Patrick Cruz wins $25,000 RBC Canadian Painting Competition

 

Patrick Cruz and his winning entry ‘Time Allergy’.

Artist Patrick Cruz looks to his roots
by Ted Alcuitas

“My experience migrating from the Philippines to Canada informs my studio practice, prompting me to question notions of diaspora, displacement and the adoption of a new cultural identity,” Cruz notes in the RBC Canadian Painting Competition catalogue. “Through my conflicting colour palette, garish application of paint, repetitive mark making and maximalist compositions, my work aspires to mimic the destabilizing force of modernity to reveal its symptoms and effects.”

In an email to Philippine Canadian News.com, Cruz talks about his journey into art.

“I began my artistic venture when I was 17 when I met the artist Rodel Tapaya and Marina Cruz, they were both teaching a summer art course in preparation for the talent test in UP Diliman’s College of Fine Arts. I applied to the College of Fine Arts in 2004 and upon my acceptance I began my training in drawing, painting and sculpture. Rodel Tapaya and Marina Cruz invited me to see a performance by an artist named Sam Penaso, luckily his eerie exhibition coincided with the late Santiago Bose. Bose had a retrospective in CCP at the time and since then has left an imprint in my memory. I was blown away by his diverse material sensibility, humour, wit and political rigour.

His move haunts him

The question of why he moved to Canada haunts him and is “like a cloud that’s looming all the time,” he told CBC in an interview.

Born in Quezon City, Philippines, Cruz moved with his family in 2005 at the age of 18 and earned a BFA at Vancouver’s Emily Carr University of Art and Design. He is now completing a MFA at the University of Guelph in Ontario.

The 28-year old former Surrey,B.C.resident has an older brother,Francis, who is also an artist.

Growing up in the bustling metropolis of Manila with its 13 million people, he admits that he “grew up in chaos” from which his winning submission – “Time Allergy” draws inspiration.

The title of Cruz’s painting is a reference to a quote by the Filipino filmmaker Lav Diaz, known for his six- and even nine-hour films depicting the lives of the rural poor in post-colonial Philippines. In an interview, Diaz remarked that the concept of structured time is a Western transplant, introduced to the Philippines by its Spanish colonizers hundreds of years ago.

“We were kind of allergic to this idea of modernity and modernization,” Cruz says.

In some ways, Cruz’s view on colonization runs along the lines of another Filipino painter – Mideo Cruz (no relation), whose 2011 installation art ‘Poleteismo’ caused a huge controversy in the Philippines for its irreverent dig on Catholic traditions.

“There’s a long history of painting in the Philippines, but there’s also a sense of conservatism,” Cruz explains. “It’s a very religious country. Santiago Bose’s work was critiquing those superstructures. I didn’t understand that at the time — I was just really attracted to how the paintings looked. He used a lot of collage and unconventional ways of constructing an image that really appealed to me.”

Ongoing dialogue

He plans to use part of the $25,000 prize money to put up the next year’s Kamias Triennale an experimental art show he launched last year in his native city of Manila.

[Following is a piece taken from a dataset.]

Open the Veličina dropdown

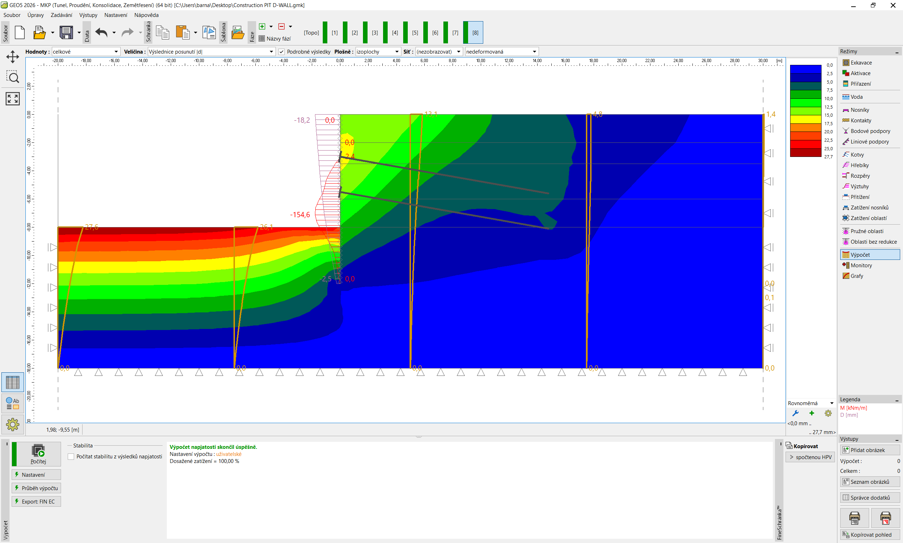tap(211, 52)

‘I think I’m going to use those funds to foster a good artistic community and perhaps create a dialogue between Canadian and Filipino artists,” he said in an interview.

“There doesn’t seem to be much of a connection between southeast Asia and North America.”

The RBC award is Cruz’ first major national award. He had several scholarship awards over the years in addition to solo and group exhibitions in the Philippines, Canada, Mexico and Thailand. In 2011, he had a commissioned work in the Czech Republic.